Clive Migdal on 'Treatment and Progression'

  • Management of glaucoma must strive to prevent progression to advanced visual function loss.
  • Management of glaucoma should be tailored according to each individual as each individual patient has very variable rate of progression.
  • Recommendation to use EGS guidelines and combine the available evidence with 'common' sense.
  • Base initial treatment of newly diagnosed patients on risk factors and thorough follow-up, consider life expectancy.
  • Individual risk assessment for each patient is based on prediction of future progression allowing for better treatment decisions.
  • Most important risk factors:
    1. Age (10 years increase in age gives 40% higher risk for progression).

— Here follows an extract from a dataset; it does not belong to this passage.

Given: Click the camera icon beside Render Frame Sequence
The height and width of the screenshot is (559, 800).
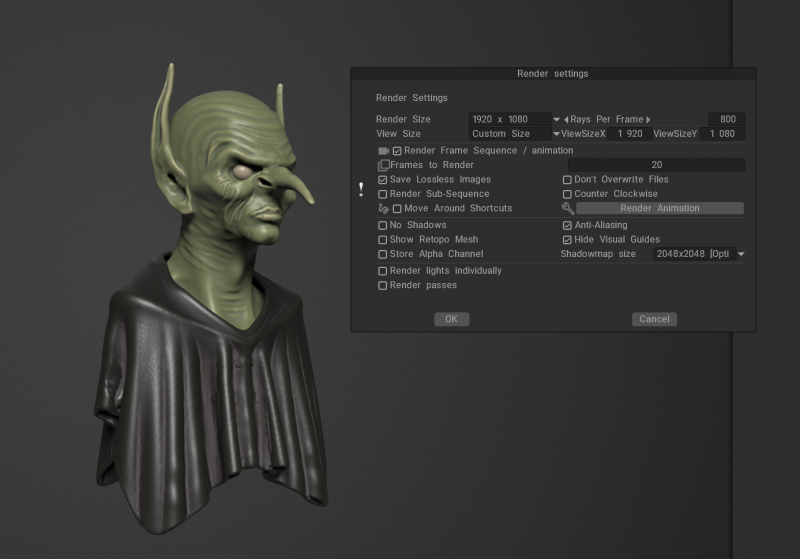Looking at the screenshot, I should (x=383, y=151).

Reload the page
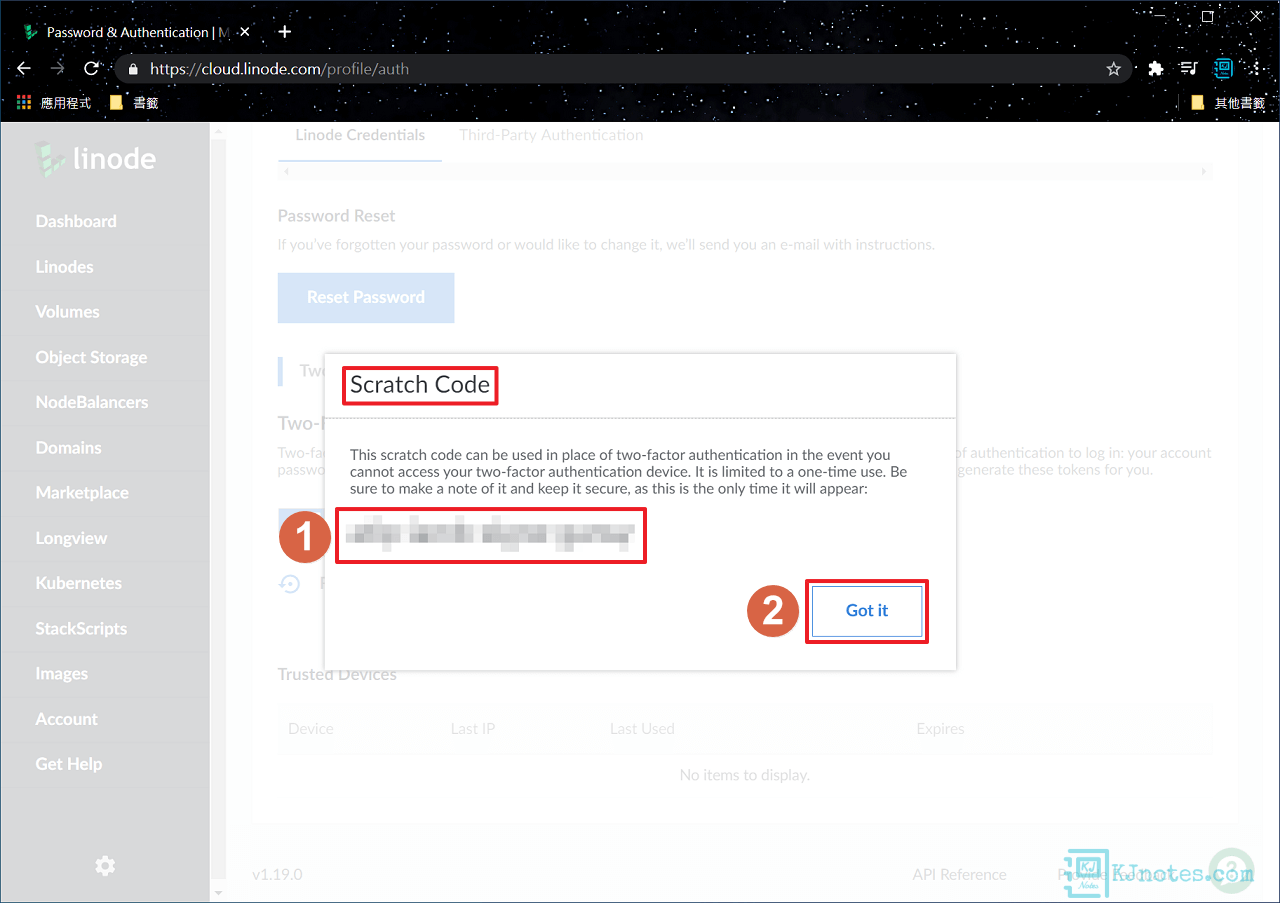[x=91, y=69]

    2.  Initial IOP level.
    3. Amount of visual damage (Mean Deviation).
    4. Exfoliation.
    5. Disk Haemorrhages.
    6. Thin cornea in OH patients; still debated whether CCT is an independent risk factor.
  • A 24 hour profile of IOP will optimize decision making. Best outcome if patients lie down to have their IOP taken. Calibrate tonometer regularly.
  • Level of initial IOP reduction important for outcome of treatment (EMGT).
  • Lower IOP slows onset and progression of glaucoma; most effective treatment reduces IOP fluctuations providing a flat diurnal curve.
  • We are under-diagnosing and under-treating the more advanced patients.
  • For the progressing patient, a lower level of IOP is important for halting disease progression; for the patient without risk factors and without progression, wait and follow patient before treatment is initiated.
  • In EMGT it was shown that the amount of VF defects a patient had at the first visit to the clinic can be very severe, mean MD of the worst eye was -16dB, (bilateral glaucoma). Better detection of glaucoma is necessary.